Jadi kesimpulan hadits ini tidak dapat dinilai karena ada perawi yang tidak dikenal alias majhul.

II. Kritik Matan Hadits

Selain lewat kritik sanad hadits, kita bisa melakukan kritik suatu hadits lewat matannya. Bila matannya bertentangan dengan ushul dan aqidah atau dengan dalil-dalil qoth’i yang lain secara berseberangan dan tajam, maka kritik dari segi matan bisa dilakukan.

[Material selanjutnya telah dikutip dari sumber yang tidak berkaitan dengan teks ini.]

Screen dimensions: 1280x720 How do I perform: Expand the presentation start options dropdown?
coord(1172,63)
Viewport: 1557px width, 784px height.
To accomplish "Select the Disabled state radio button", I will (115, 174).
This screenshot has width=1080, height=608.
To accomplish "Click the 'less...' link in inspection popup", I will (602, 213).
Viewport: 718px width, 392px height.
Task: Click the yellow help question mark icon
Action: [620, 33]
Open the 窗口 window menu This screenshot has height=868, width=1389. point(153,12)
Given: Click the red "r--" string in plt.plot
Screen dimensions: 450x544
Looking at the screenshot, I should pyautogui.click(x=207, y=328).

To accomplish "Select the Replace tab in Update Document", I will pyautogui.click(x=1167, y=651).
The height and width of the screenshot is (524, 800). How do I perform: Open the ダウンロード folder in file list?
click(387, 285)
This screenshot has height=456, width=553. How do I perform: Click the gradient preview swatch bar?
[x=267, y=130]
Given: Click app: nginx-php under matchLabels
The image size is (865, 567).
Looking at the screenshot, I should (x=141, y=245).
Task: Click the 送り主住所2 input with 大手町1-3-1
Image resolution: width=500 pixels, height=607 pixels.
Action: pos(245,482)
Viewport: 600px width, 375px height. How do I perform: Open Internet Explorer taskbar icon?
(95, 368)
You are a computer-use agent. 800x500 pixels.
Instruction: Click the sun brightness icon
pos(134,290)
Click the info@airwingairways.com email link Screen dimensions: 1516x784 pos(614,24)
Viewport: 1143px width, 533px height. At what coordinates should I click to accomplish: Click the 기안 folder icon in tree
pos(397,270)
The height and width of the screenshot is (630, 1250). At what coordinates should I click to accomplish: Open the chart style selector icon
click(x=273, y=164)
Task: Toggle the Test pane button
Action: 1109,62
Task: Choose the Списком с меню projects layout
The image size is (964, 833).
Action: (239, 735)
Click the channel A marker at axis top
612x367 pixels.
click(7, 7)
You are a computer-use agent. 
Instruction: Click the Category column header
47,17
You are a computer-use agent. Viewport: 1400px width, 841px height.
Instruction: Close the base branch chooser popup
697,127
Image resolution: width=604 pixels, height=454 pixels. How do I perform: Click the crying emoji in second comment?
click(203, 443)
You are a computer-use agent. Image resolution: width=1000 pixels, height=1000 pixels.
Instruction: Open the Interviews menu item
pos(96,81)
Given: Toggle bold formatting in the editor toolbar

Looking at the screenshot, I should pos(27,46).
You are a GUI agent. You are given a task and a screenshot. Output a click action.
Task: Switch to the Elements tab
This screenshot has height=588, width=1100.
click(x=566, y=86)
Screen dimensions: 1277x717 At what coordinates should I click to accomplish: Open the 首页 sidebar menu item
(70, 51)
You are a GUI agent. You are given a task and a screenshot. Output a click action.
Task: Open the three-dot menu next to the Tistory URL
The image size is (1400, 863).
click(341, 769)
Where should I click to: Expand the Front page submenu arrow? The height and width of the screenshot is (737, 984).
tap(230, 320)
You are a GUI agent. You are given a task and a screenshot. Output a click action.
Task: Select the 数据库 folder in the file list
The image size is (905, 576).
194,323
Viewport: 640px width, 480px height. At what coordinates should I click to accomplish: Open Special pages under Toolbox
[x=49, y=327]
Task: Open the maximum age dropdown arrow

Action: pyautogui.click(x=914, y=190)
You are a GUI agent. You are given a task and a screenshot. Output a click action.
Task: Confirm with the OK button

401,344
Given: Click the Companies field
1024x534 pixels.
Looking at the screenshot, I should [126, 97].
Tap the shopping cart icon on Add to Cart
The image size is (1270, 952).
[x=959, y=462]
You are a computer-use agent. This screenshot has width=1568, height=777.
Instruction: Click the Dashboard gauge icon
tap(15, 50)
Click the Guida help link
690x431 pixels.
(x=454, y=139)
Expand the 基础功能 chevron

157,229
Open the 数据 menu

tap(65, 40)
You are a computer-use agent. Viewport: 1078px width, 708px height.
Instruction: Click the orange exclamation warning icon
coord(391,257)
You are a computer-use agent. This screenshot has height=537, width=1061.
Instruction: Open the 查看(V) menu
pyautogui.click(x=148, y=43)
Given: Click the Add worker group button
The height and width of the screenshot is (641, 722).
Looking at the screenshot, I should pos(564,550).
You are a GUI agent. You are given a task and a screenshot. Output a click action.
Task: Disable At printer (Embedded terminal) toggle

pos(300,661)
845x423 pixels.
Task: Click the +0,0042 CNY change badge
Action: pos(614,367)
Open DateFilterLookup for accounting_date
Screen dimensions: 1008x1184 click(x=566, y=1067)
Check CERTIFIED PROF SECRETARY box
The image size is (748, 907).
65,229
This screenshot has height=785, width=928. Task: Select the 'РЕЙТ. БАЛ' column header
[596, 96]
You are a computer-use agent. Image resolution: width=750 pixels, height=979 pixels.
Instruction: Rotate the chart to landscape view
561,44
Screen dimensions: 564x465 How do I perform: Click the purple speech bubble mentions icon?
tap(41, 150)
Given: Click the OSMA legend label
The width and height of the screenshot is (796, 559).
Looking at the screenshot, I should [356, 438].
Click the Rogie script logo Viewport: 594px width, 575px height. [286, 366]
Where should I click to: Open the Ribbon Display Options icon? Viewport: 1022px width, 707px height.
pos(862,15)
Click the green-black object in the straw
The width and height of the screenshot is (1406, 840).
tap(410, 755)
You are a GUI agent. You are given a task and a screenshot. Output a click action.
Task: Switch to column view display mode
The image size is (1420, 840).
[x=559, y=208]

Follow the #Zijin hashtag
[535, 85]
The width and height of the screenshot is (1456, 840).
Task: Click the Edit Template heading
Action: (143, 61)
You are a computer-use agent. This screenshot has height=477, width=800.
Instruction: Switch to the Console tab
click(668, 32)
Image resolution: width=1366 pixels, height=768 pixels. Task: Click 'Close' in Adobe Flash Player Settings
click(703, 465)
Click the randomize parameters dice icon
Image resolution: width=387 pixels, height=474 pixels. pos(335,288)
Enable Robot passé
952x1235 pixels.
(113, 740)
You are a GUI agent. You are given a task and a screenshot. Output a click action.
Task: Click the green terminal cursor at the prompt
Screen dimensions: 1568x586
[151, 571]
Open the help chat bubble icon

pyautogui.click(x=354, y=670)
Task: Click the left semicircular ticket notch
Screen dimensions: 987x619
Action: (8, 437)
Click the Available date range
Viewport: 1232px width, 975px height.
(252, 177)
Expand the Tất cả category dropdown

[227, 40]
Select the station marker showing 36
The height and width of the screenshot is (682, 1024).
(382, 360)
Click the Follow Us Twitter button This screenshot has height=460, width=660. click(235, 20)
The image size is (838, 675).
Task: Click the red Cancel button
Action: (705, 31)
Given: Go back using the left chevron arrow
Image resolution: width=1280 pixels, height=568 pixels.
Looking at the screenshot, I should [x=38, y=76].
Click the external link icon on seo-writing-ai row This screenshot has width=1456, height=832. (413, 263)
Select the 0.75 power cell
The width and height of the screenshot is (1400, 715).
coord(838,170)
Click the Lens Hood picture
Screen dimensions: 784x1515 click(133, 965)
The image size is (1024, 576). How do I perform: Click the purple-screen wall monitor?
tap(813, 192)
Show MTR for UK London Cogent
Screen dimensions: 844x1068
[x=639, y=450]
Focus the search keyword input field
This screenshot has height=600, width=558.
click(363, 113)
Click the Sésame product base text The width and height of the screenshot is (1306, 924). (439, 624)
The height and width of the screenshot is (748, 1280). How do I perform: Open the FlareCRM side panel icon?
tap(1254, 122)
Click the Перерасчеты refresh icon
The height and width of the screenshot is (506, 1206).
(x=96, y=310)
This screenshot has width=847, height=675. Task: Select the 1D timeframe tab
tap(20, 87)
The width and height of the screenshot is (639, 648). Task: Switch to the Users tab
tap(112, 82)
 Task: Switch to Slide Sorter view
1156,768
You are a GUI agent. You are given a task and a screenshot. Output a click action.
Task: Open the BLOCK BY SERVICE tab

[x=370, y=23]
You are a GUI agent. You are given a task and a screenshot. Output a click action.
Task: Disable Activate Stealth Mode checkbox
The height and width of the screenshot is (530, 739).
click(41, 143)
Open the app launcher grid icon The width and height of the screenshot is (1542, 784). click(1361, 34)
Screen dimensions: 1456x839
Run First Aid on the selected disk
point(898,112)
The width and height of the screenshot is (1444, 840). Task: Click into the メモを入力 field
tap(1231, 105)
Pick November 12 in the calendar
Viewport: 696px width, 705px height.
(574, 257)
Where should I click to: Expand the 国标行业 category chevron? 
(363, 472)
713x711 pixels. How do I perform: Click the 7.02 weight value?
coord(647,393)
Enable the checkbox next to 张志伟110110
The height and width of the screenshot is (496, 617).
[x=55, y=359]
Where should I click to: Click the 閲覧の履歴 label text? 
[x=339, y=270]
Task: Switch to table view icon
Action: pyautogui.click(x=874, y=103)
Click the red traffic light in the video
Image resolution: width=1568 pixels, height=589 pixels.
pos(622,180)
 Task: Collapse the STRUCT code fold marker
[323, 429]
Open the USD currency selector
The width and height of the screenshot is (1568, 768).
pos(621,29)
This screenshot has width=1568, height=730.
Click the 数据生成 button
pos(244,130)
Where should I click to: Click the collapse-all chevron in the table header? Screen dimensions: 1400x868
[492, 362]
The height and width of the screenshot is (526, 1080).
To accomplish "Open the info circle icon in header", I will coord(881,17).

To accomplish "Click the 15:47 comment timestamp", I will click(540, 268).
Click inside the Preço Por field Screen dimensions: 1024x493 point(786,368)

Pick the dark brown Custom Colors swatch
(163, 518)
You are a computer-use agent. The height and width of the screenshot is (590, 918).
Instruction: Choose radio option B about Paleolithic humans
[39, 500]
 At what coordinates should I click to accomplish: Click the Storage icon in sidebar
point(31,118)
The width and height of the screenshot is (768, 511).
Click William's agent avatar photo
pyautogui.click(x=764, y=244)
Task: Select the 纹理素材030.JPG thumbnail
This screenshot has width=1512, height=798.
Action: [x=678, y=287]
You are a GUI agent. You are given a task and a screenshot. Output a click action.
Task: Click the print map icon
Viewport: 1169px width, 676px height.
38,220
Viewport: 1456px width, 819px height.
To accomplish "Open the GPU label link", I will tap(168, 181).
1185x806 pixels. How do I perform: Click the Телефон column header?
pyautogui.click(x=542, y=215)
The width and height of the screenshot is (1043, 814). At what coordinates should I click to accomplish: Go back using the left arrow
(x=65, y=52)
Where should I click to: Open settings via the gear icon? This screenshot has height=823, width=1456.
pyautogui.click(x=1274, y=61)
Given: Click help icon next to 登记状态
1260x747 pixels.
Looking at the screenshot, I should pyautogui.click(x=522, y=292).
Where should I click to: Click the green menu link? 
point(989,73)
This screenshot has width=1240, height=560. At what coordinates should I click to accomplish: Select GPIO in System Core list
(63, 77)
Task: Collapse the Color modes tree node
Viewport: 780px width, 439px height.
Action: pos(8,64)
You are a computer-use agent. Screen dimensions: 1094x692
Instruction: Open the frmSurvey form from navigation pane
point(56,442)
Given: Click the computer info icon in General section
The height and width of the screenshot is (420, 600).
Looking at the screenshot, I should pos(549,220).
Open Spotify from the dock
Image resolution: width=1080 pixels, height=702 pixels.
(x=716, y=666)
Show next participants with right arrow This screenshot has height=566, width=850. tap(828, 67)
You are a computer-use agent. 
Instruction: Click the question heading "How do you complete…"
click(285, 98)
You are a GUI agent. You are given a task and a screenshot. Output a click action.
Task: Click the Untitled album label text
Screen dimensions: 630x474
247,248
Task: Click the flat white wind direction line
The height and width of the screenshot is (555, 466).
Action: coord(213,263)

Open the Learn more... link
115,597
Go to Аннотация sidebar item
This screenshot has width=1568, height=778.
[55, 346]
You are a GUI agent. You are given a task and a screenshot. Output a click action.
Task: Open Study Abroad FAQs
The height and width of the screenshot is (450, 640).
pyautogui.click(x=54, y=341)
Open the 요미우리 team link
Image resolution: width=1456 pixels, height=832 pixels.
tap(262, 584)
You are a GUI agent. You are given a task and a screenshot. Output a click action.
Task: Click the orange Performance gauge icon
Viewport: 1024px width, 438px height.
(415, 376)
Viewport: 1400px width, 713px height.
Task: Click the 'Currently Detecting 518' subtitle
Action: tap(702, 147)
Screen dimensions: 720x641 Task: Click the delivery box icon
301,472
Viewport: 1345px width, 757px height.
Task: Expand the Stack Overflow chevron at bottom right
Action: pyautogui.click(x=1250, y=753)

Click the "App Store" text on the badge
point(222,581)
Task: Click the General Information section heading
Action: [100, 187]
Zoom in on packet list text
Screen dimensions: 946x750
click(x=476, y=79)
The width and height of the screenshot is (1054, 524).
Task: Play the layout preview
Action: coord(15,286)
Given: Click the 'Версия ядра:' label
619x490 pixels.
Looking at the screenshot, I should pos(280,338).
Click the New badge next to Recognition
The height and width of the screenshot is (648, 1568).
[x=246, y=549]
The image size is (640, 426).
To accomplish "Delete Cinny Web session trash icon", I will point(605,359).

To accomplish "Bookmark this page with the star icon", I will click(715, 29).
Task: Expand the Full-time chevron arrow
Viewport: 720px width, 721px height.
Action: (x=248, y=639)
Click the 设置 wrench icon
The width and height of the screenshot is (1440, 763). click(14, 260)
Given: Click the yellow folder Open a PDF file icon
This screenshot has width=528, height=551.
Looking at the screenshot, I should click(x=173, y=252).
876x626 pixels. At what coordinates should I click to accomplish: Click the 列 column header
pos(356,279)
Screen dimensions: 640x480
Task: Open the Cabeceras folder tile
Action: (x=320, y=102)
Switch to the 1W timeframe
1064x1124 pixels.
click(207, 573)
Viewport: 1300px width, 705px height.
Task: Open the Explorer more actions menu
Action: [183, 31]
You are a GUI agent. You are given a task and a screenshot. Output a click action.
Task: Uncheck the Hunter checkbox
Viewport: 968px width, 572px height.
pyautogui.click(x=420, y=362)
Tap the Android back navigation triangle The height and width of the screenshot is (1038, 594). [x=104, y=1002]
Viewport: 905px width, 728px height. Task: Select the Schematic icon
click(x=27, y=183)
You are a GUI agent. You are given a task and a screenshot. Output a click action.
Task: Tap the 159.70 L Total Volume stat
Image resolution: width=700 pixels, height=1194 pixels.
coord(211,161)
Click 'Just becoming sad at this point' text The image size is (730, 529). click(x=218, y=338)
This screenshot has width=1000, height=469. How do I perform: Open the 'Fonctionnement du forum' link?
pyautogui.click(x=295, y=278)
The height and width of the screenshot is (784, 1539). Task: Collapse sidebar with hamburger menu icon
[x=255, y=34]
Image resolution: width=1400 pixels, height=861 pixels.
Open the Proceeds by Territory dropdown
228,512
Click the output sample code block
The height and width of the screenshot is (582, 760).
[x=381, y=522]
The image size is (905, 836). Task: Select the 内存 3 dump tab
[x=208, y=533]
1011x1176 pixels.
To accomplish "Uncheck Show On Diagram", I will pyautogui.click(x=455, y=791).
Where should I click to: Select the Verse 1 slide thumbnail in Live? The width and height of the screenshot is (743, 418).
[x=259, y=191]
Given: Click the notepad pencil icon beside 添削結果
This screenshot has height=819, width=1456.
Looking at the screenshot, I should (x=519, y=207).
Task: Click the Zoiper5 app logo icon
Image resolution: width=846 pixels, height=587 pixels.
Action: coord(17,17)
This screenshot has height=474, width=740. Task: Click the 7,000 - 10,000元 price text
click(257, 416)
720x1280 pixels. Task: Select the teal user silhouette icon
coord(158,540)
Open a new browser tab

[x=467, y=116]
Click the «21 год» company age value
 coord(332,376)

Dalam hal ini Syeikh Al-Albani mengatakan bahwa secara matan hadits ini bertentangan dengan pendapat para ulama. Beliau mengatakan belum pernah mendengar ada ulama yang mengatakan bahwa amal-amal di bulan Ramadhan menjadi sia-sia selama belum mengeluarkan zakat fithr.

Di luar pendapat beliau, nalar kita pun dapat merasakan betapa esensi hadits ini bertentangan dengan prinsip dasar suatu ibadah. Hubungan antara zakat dengan puasa tidak terkait sebagaimana hubungan antara wudhu’ dengan shalat.

Kalau dalam masalah shalat, kita memang mengakui bahwa salah satu syarat sah-nya adalah suci dari hadats. Sehingga bila seseorang shalat dalam keadaan hadats kecil tanpa berwudhu’, para ulama sepakat bahwa shalat itu tidak sah.

Namun hubungan antara zakat dengan puasa tidak terjalin sebagai hubungan syarat dan masyrut. Masing-masing berdiri sendiri dan tidak saling menjadi syarat atas sah-nya ibadah yang lain.

Artinya, seorang yang melakukan berbagai aktifitas ibadah di bulan Ramadhan, asalkan dilakukan dengan memenuhi syarat dan rukunnya, insya Allah SWT telah sah secara hukum di sisi Allah SWT. Tidak ada kaitannya apakah dirinya sudah menunaikan zakat atau belum.

Wallahu a’lam bishshawab, wassalamu ‘alaikum warahmatullahi wabarakatuh.